- Born: 1979 (age 46–47)
- Education: Duke University
- Occupation: Business executive

= Poman Lo =

Hong Kong businesswoman (born 1979)

Poman Lo (羅寶文; born 1979) is a Hong Kong business executive serving as the vice chairman of Century City International Holdings Limited and the vice chairman and managing director of Regal Hotels International Holdings Limited.

She is an adjunct professor at the Hong Kong University of Science and Technology and The University of Hong Kong.

Poman serves as a Council Member at HKUST, sits on the Green Technology and Finance Development Committee, and is a member of the Hong Kong Science and Technology Park Foundation.

She is also the founder of several sustainability and education non-profit initiatives, including the Institute of Sustainability and Technology (now operating as the One Earth Institute) and the One Earth Summit.

In 2015, Poman became the first female Asian recipient of the Oslo Business for Peace Award.

== Early life ==
Poman is the granddaughter of Hong Kong property tycoon Lo Ying-shek, who founded Great Eagle Holdings, and the daughter of Lo Yuk-sui, the chairman and CEO of Century City International Holdings and Regal Hotels Group.

——————————

## Your goal
Please copy out the Poman Lo profile above word for word, from its first line to its last.

## Dataset content
——————————

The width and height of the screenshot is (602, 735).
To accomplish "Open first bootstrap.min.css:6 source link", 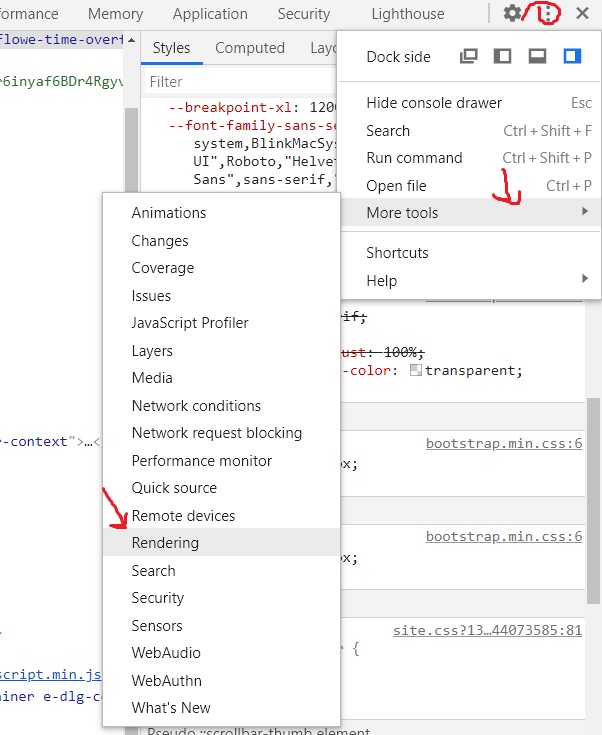I will (x=503, y=443).
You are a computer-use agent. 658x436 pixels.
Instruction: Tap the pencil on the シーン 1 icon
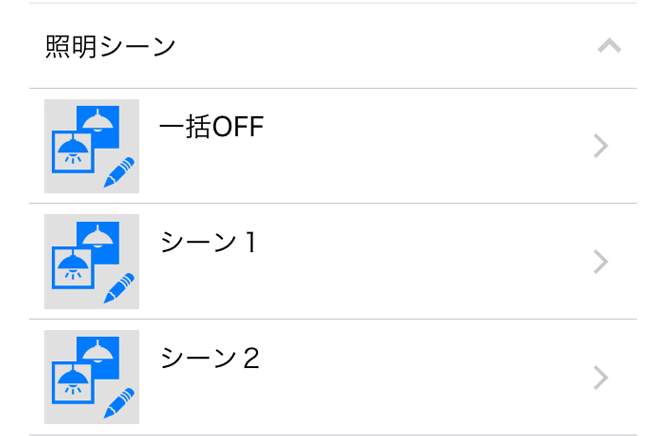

——————————

## Result
- Born: 1979 (age 46–47)
- Education: Duke University
- Occupation: Business executive

= Poman Lo =

Hong Kong businesswoman (born 1979)

Poman Lo (羅寶文; born 1979) is a Hong Kong business executive serving as the vice chairman of Century City International Holdings Limited and the vice chairman and managing director of Regal Hotels International Holdings Limited.

She is an adjunct professor at the Hong Kong University of Science and Technology and The University of Hong Kong.

Poman serves as a Council Member at HKUST, sits on the Green Technology and Finance Development Committee, and is a member of the Hong Kong Science and Technology Park Foundation.

She is also the founder of several sustainability and education non-profit initiatives, including the Institute of Sustainability and Technology (now operating as the One Earth Institute) and the One Earth Summit.

In 2015, Poman became the first female Asian recipient of the Oslo Business for Peace Award.

== Early life ==
Poman is the granddaughter of Hong Kong property tycoon Lo Ying-shek, who founded Great Eagle Holdings, and the daughter of Lo Yuk-sui, the chairman and CEO of Century City International Holdings and Regal Hotels Group.